ヨーロッパで試した「黒豆」モデルに比べて、実車は間延びして凝縮感が薄れた
■まとめ (C 合計60点/100点満点)
トヨタ ヤリスはヨーロッパで映えることを狙って、「黒豆」をモチーフに凝縮感がテーマ。
それがヨーロッパの街並みで どう見えるか、 小さなコンセプトモデルを作って、実際にイタリアやフランスへ行ってリサーチした。(そんなリサーチ楽しそうで、一緒に行ってみたいものだ)
このコンセプトモデルは いかにも黒豆っぽいプロポーション。フォルムの抑揚が強調されて凝縮感タップリ。その後のアイデアスケッチも全長が短い(まるで2シーターのような)プロポーションで力強い。

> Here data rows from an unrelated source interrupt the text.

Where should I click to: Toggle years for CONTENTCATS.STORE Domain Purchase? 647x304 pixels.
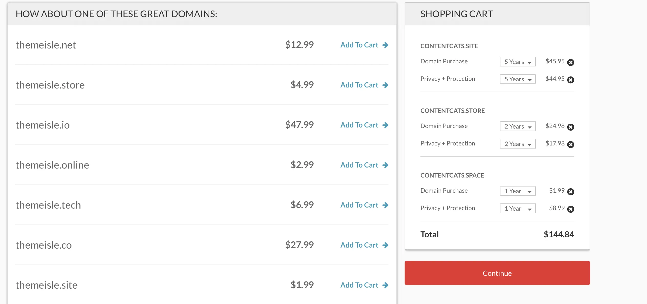[517, 125]
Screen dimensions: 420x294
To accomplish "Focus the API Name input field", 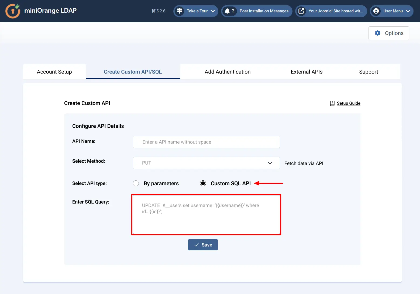I will 206,142.
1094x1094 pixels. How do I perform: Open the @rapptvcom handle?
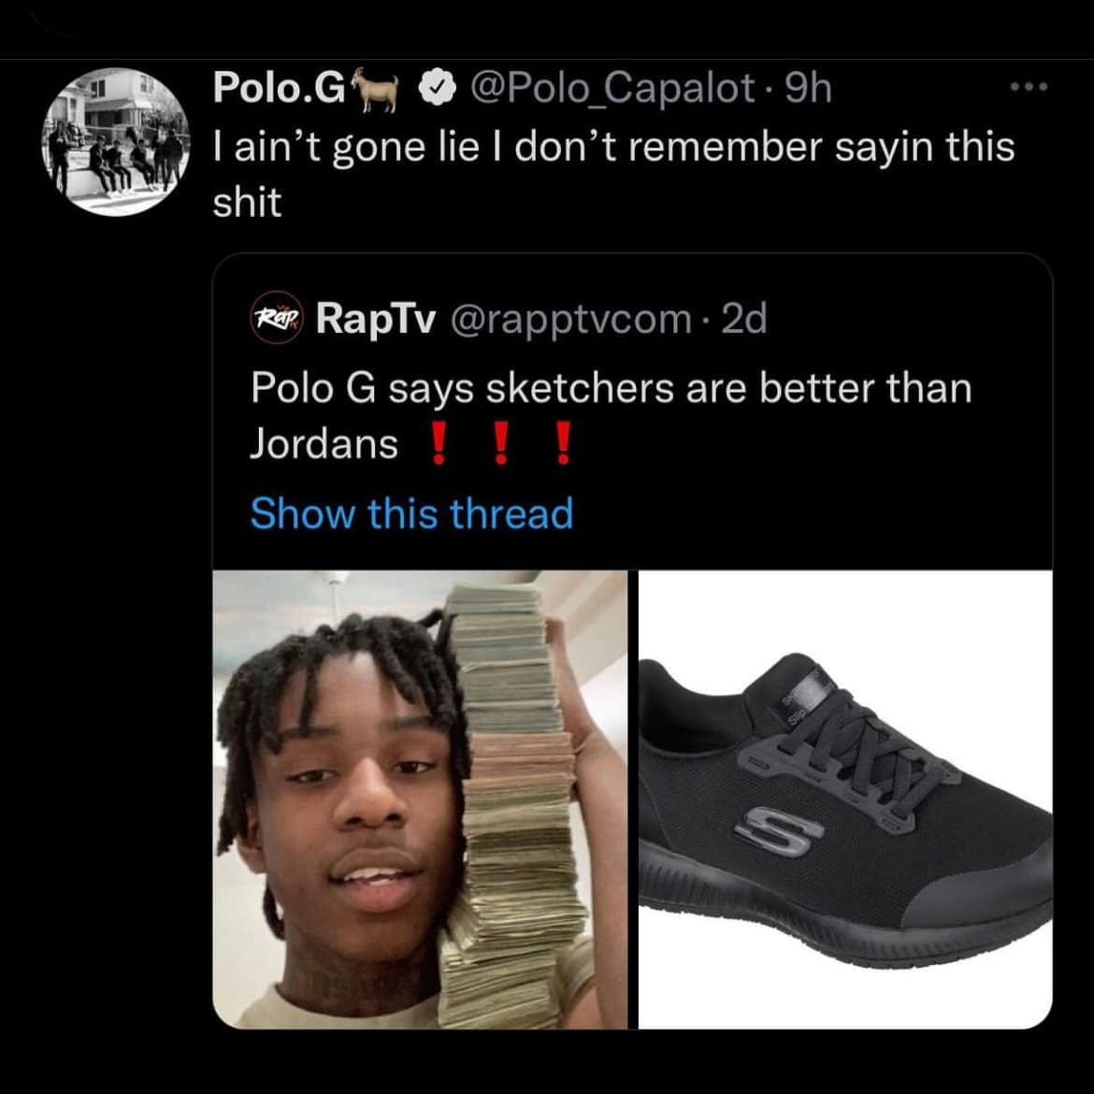[570, 319]
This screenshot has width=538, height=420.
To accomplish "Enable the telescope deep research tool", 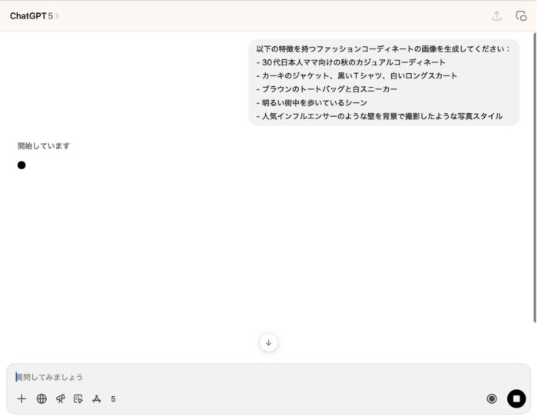I will click(60, 398).
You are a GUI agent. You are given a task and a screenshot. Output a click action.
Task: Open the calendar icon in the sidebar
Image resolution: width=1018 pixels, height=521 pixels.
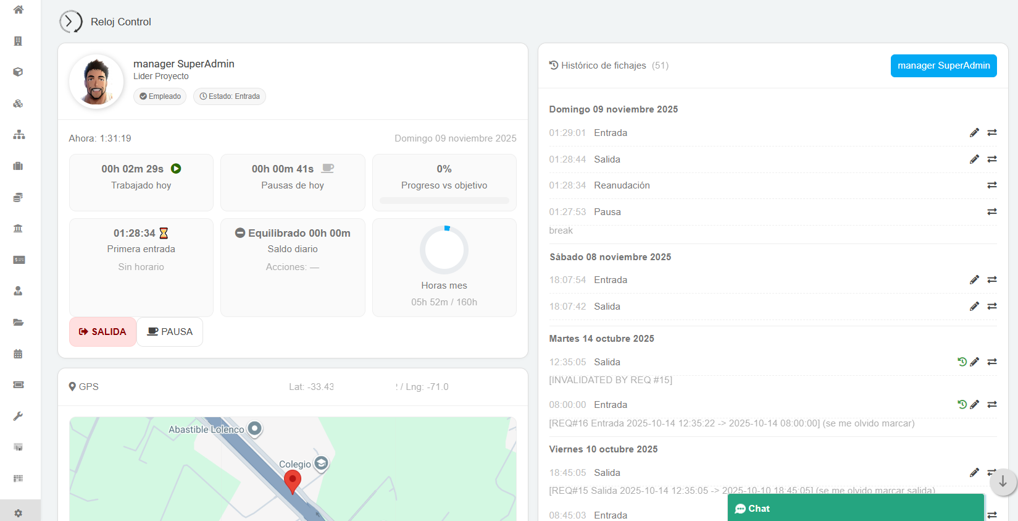point(19,354)
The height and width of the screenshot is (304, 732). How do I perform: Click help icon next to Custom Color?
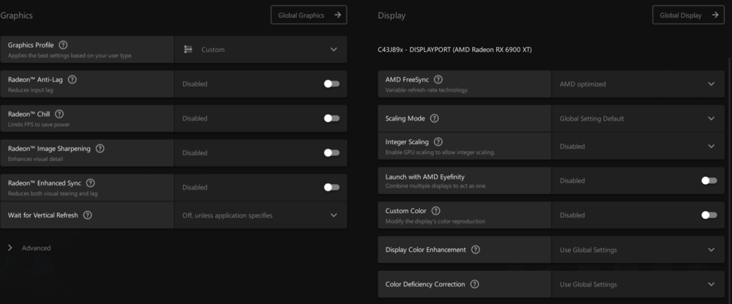click(436, 211)
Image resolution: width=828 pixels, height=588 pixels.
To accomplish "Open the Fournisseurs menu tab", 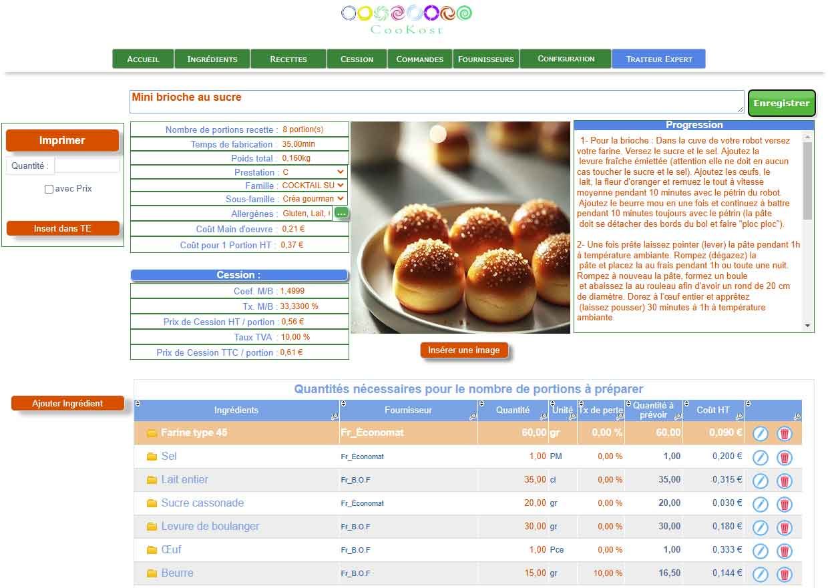I will (485, 59).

ところが実車になると、トヨタ ヴィッツの全長拡大の傾向を引き継いで、ヴィッツ(3代目 前期)よりもさらに全長が伸びてしまった。ヨーロッパでのパーソナルユースを狙って、キャビンのスペースは重視していないのに。
結局、全長が伸びたプロポーションのため、テーマの凝縮感が薄まってしまった。アイデアスケッチと実車のプロポーションが全然違うのは いかがなものか。
また国内モデルの5ナンバーサイズを意識して、フォルムの代わりにディテールで目立たせようと、レリーフやキャラクターラインの多い冗長なデザインになってしまった。
例えば、プロポーションを見直せば、よりシンプルで凝縮感のあるデザインになったかもしれない。
■主な比較対象車
・トヨタ ヤリス GR (姉妹車)
・トヨタ アクア (同門車)
・ホンダ フィット (競合車)
■キャラクター
・ポジション
2020年新発売のハッチバック、トヨタ ヤリスはトヨタ ヴィッツ(3代目)の後継車。(海外ではトヨタ ヤリスとして4代目) 日本モデルと欧州モデルはサイズが違う。欧州は日本よりワイド&ロー。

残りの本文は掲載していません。